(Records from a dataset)
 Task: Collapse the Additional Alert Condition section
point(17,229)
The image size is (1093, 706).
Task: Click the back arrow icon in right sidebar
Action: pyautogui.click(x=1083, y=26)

CHALLENGE:
Please render every line of the items above as a numbered list, leaving out any blank lines.

OUTPUT FOR THIS TASK:
1.  Task: Collapse the Additional Alert Condition section
2. point(17,229)
3. The image size is (1093, 706).
4. Task: Click the back arrow icon in right sidebar
5. Action: pyautogui.click(x=1083, y=26)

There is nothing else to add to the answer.